The PBoC’s decision to set the yuan fix stronger than 7 helped too. USDCNH implied volatility fell.
Analysts have spent the last several days reassessing yuan forecasts and their outlooks for the Chinese economy to account for the impact of the virus. Tuesday’s strong fixing is yet another attempt to signal to the market that policymakers are keen to avert any sort of panic – or at least the appearance of a panic.
Nomura sees an opportunity to short the yuan amid expectations of a larger policy response, decelerating growth and growing doubts about China’s ability to make good on its trade promises. JPMorgan, meanwhile, cut its forecast for the yuan to 7.00 from 6.85 by the end of next month, in recognition of “short-term risk bias”. The bank does expect a tepid bounce in the second quarter, though. UBS reckons the yuan will stay offered in the next several weeks. SocGen slashed their growth target for China to just 4.5% on Monday and said they expect a pair of additional 10bp OMO cuts and one 50bp RRR cut in H1. In the same vein, Citi expects another 15bps worth of cuts to OMO rates on top of Monday’s moves.

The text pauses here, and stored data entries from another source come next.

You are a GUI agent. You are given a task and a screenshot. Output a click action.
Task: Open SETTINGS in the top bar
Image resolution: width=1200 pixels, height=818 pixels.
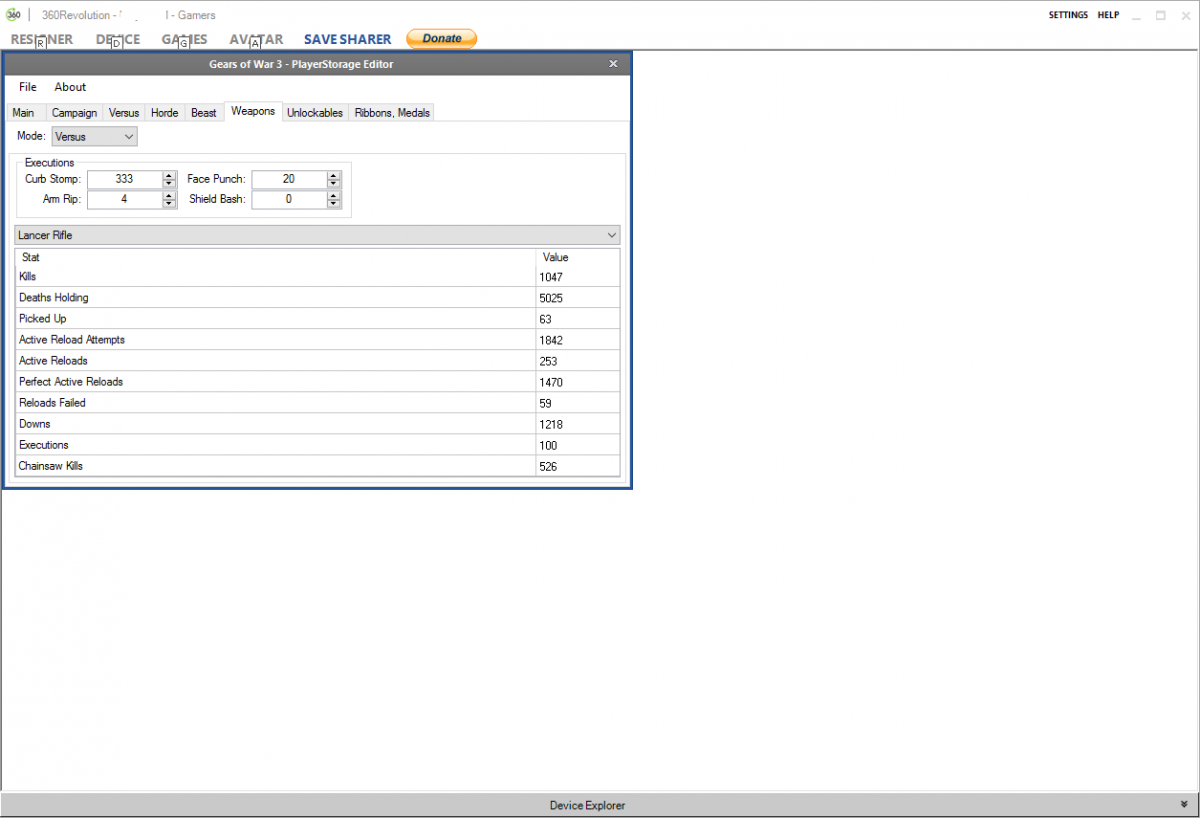(1068, 15)
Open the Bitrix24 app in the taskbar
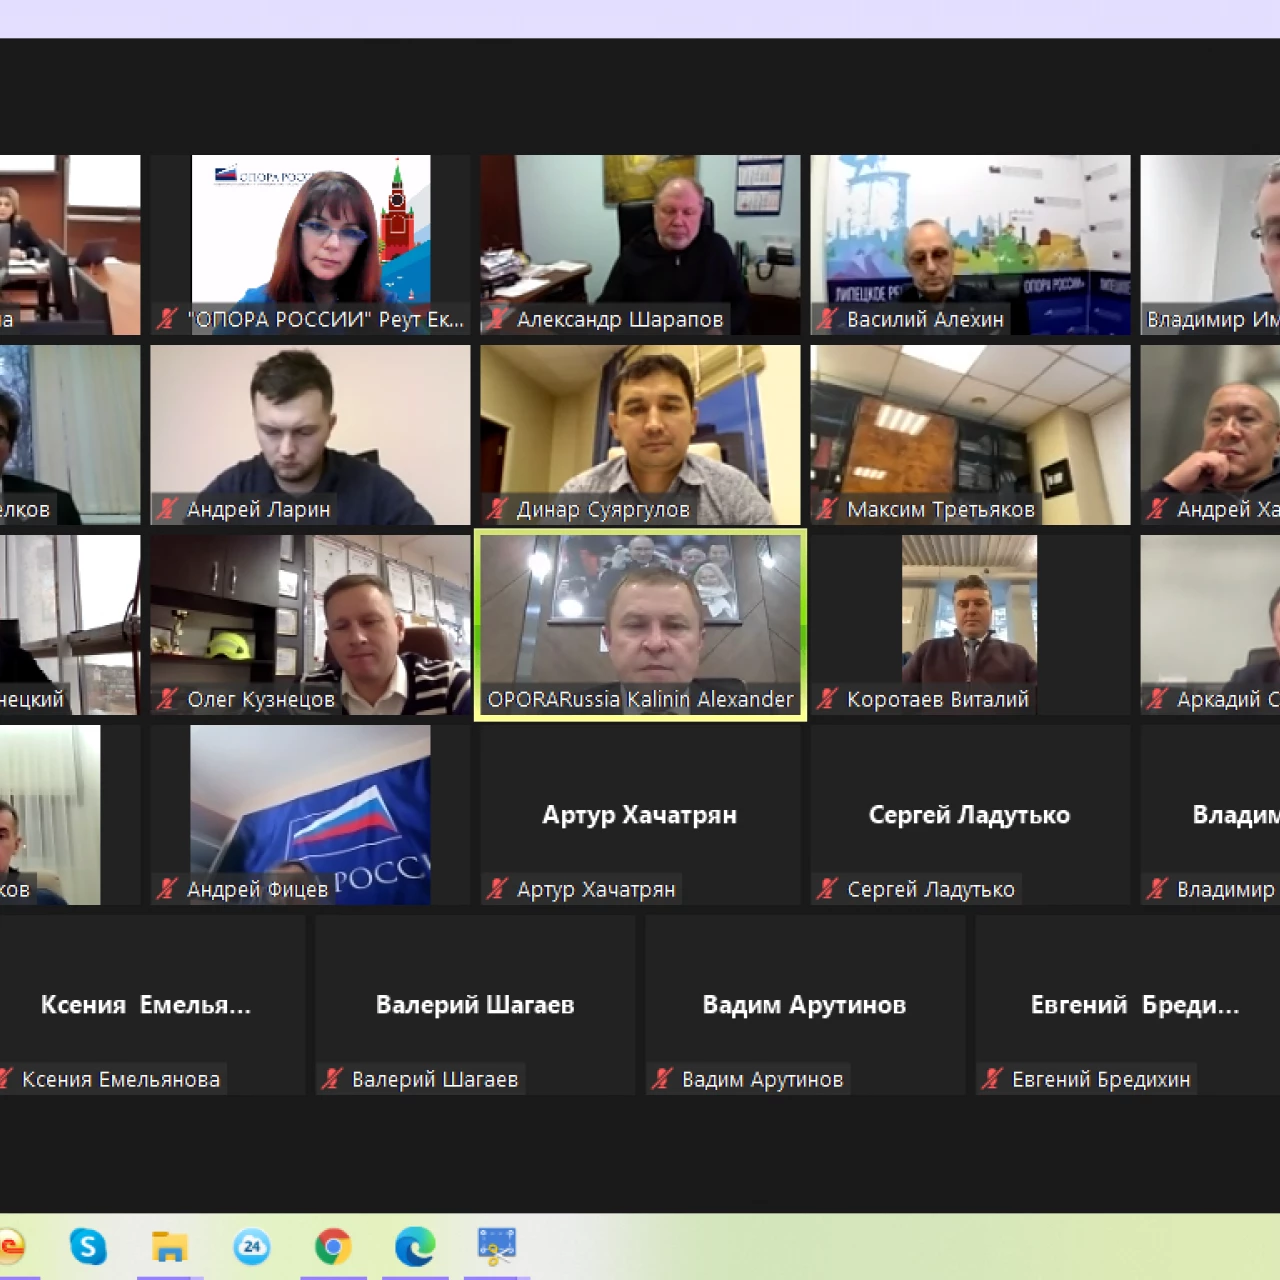1280x1280 pixels. [x=252, y=1246]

Irrespective of whether things continue to improve in markets, China will almost surely deliver a cut to the MLF rate over the next week or two, setting the stage for a lower loan prime rate fix on the 20th.
The recovery in Asian risk assets carried over to Europe, and US equity futures rose. OPEC is meeting to decide what – if anything – to do to stem the rout in crude. “Estimating [the] hit to demand remains challenging given the uncertain trade-off between the aggressive policy response and the duration of the outbreak”, Goldman said Monday, on the way suggesting that crude is pricing in a 500k b/d loss in demand in 2020, equating to a 0.3% dent in global growth. Adding in other factors leads the bank to say crude is pricing in a greater than 0.4% hit to world GDP from the outbreak.

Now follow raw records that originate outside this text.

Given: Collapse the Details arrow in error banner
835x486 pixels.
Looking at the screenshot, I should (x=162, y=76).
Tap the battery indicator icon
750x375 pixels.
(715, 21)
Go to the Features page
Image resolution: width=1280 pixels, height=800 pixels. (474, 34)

UBS sees OPEC and its allies resorting to another 500k b/d cut on top of December’s deal in an effort to support prices, which plunged 16% in January. “We maintain our positive price outlook for 2H 2020″, the bank says
“Regional currencies have suffered, and bond yields have fallen, due to the coronavirus causing significant risk-off mood [but] whether markets will extend the current price action or reverse course in the short term is difficult to ascertain”, SocGen’s EM strategist Jason Daw remarked on Tuesday, on the way to cautioning that while “adding long dollar or long duration risk at these levels is risky… any meaningful corrections are worth fading, as we remain of the view that it is a buy dollar on dips and receive rates on spikes market in 2020”.